I'm really proud of myself for the way that it's evolved from, like, I got it. I can do this all by myself. It's fine. I don't need anybody to. Now being at a place where I relish the opportunity to collaborate with people, but I also really… it can still feel a little uncomfortable, but I'm able to move past it where I'm like, actually, I don't know about this. I would love to learn more. Actually, I need help with this. Do you think you know anybody or something? You have to learn very quickly how to allow yourself to ask for help and how to receive help. And that evolution is actually really, really beautiful if you let yourself have it.
Asking for attention is also asking for help.
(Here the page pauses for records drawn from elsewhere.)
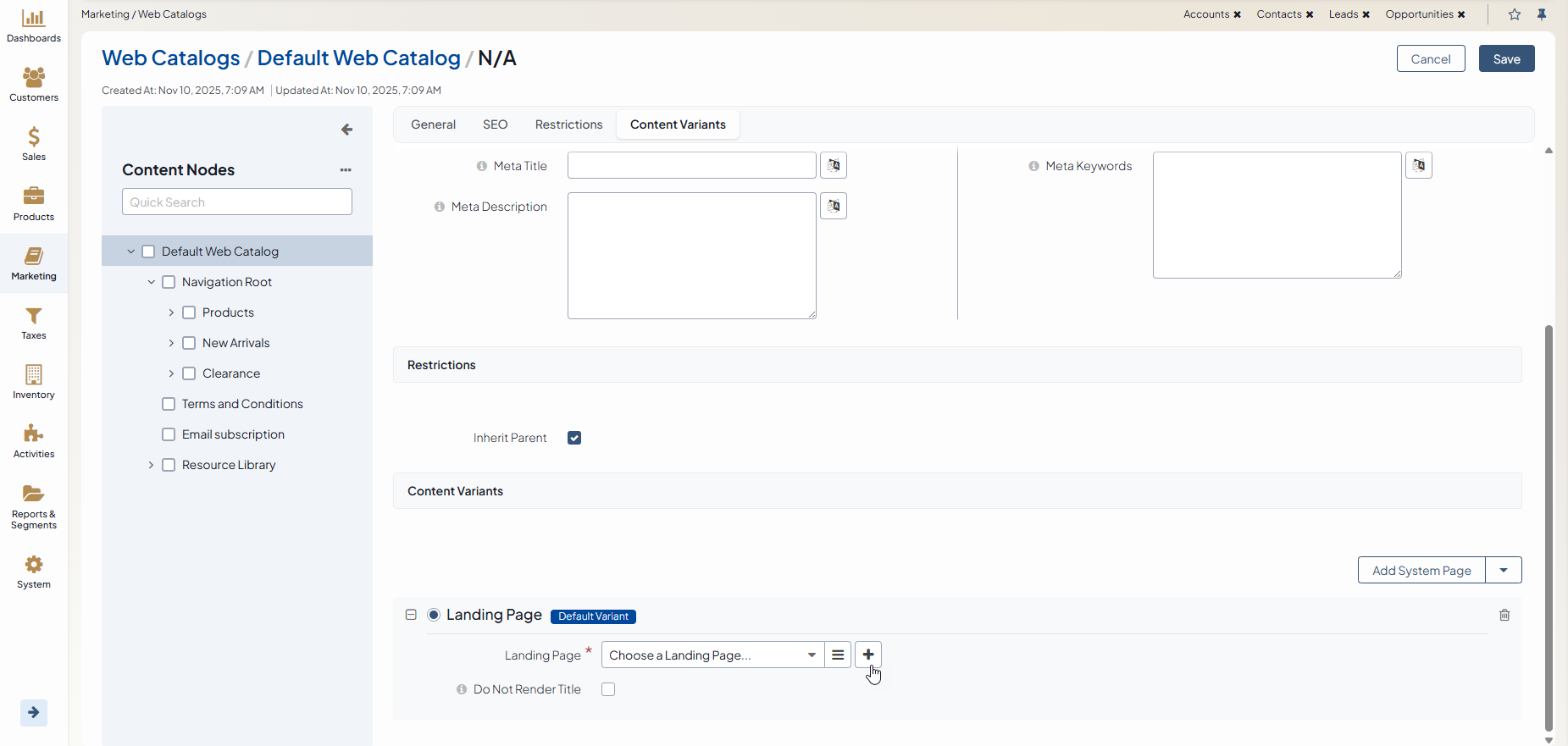Click the Inventory sidebar icon
Image resolution: width=1568 pixels, height=746 pixels.
click(x=34, y=382)
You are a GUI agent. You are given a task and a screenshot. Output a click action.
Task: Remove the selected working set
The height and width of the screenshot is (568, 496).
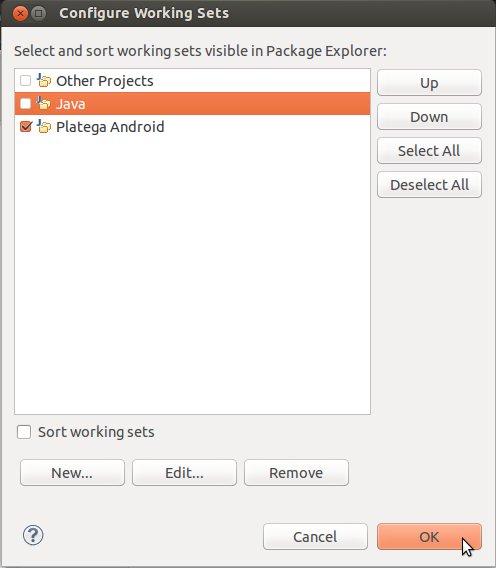tap(296, 473)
Cher (she/her): I 100% agree with you on the letting people co-create with you. Right? Letting people participate in this project. You're creating a business and a life. Honestly, there's no better way to do it. It's the most nourishing way to move forward.
Jordan Maney | The RestLab: Yes, 100%.
HOW JORDAN IS ASKING FOR ATTENTION
Cher (she/her): Now, this newsletter is called Doing it for the Attention. So what do you want to put. What do you. What attention do you want to ask for within your business? What are you going to put the spotlight on right now?
Jordan Maney | The RestLab: Ooh, okay my services are all under the umbrella of the REST Lab because I really want. It's where we gonna. We're gonna come together and work on your rest and like figure it out and tinker with it and play with it. The intro to this is Rest Lab 101. It is a like two hour class. Not a master class. A class we're actually going to come in, learn, you're going to leave with a rest method. I would really like to point people in that direction because I think when we talk about building this vocabulary, when we talk about like learning rest, that's. That is the cornerstone of all of it. And I think it's the easiest way for people to. To get to know the work a little bit. It's the most financially accessible version. And it's a live. A live class that I offer once per month. So if you would like to sign up, please do. I would love to have you.
Cher (she/her): Wonderful, it was such a joy to speak with you today, Jordan and I will send people in your direction for as long as I'm on the Internet.
Jordan Maney | The RestLab: I appreciate it. Same. Thank you so much. Thank you for the space, thank you for the conversation and just thank you for always, just authentically you wherever you show up.
Listening was so soothing to listen to! I love this format Cher ❤️ I am excited to be connected to Jordan and her work! Rest is one of my pillars are my Show Up Fully Method. I have been going to bed with the kids lately, it's delicious!